Die Wissenschaftler können aber jetzt schon sagen, dass sich die meisten der 100 Millionen Jahre alten Bernsteintiere kaum von den jetzt in Südostasien lebenden Tausendfüßern unterscheiden - ein Indiz des hohen Alters der jetzt lebenden Gruppen. Die Häufigkeit der einzelnen Gruppen hat sich allerdings stark verschoben. In der Kreidezeit waren die sogenannten Colobognatha recht häufig, ungewöhnliche Tausendfüßer, deren Köpfe zu Saugrüsseln umgebildet sind. Diese Gruppe stellt heutzutage nur etwa 500 der mehr als 12.000 bekannten Tausendfüßerarten. Dies könnte jedoch ein Artefakt der damaligen Lebensweise der Colobognatha darstellen.

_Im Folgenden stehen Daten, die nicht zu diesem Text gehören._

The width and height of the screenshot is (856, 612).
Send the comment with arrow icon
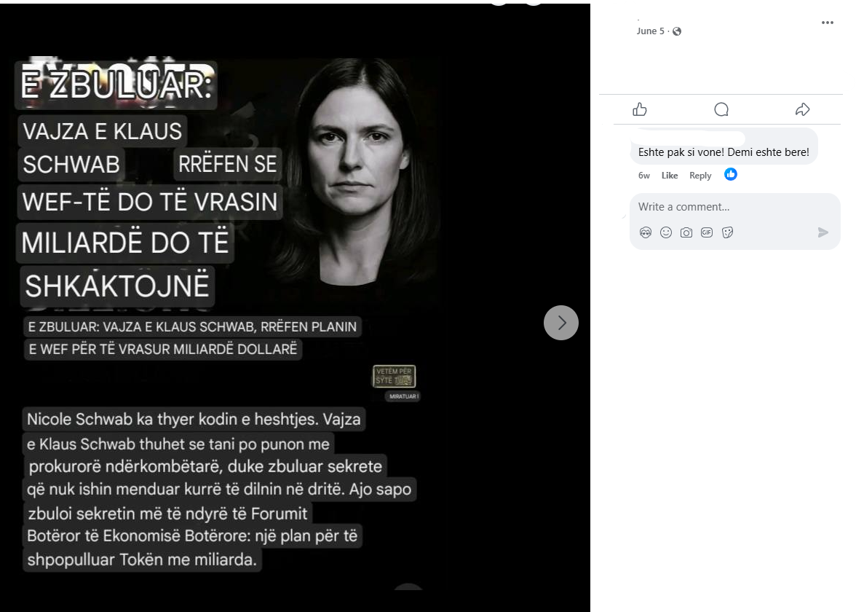click(x=823, y=233)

So finden sich im Bernstein auch frisch geschlüpfte, achtbeinige Jungtiere - ein Anzeichen, dass sich die Tiere auf den Bernsteinbäumen vermehrten.

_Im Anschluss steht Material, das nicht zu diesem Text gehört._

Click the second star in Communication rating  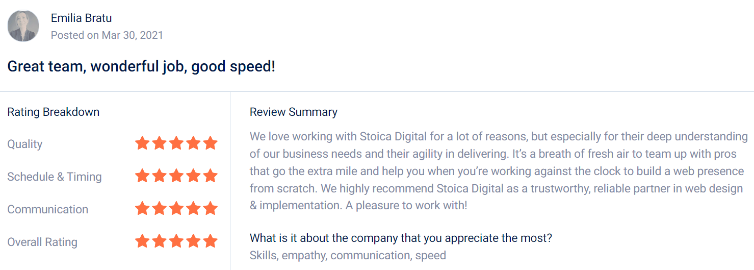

Noch vor den Spinnentieren und Insekten, und weit vor den ersten Wirbeltieren, waren die laubstreufressenden Tausendfüßer vor über 400 Millionen Jahren die ersten Tiere, die an Land Spuren hinterließen. Diese frühen Vertreter unterschieden sich noch deutlich von den heute lebenden Tausendfüßern - sie waren häufig deutlich größer und viele hatten sehr große Augen. So ist der Tausendfüßer 'Arthropleura' aus dem Kohlezeitalter, dem Karbon, mit einer Länge von bis zu zwei Metern und einer Breite von 50-80 Zentimetern das größte Gliedertier, welches je auf unserem Planeten an Land herumkrabbelte. Weshalb diese Riesen ausstarben, während die jetzigen Tausendfüßer bis heute überlebten, ist immer noch unbekannt. Für das gesamte Erdmittelalter (Mesozoikum, vor 252-66 Millionen Jahren), dem Zeitalter der Dinosaurier, waren bislang nur sehr wenige, meist schlecht erhaltene, Tausendfüßer bekannt. Zwar wurde vermutet, dass die jetzt noch lebenden 16 Hauptgruppen der Tausendfüßer sehr alt sein müssen, konkrete Fossilfunde fehlten bislang.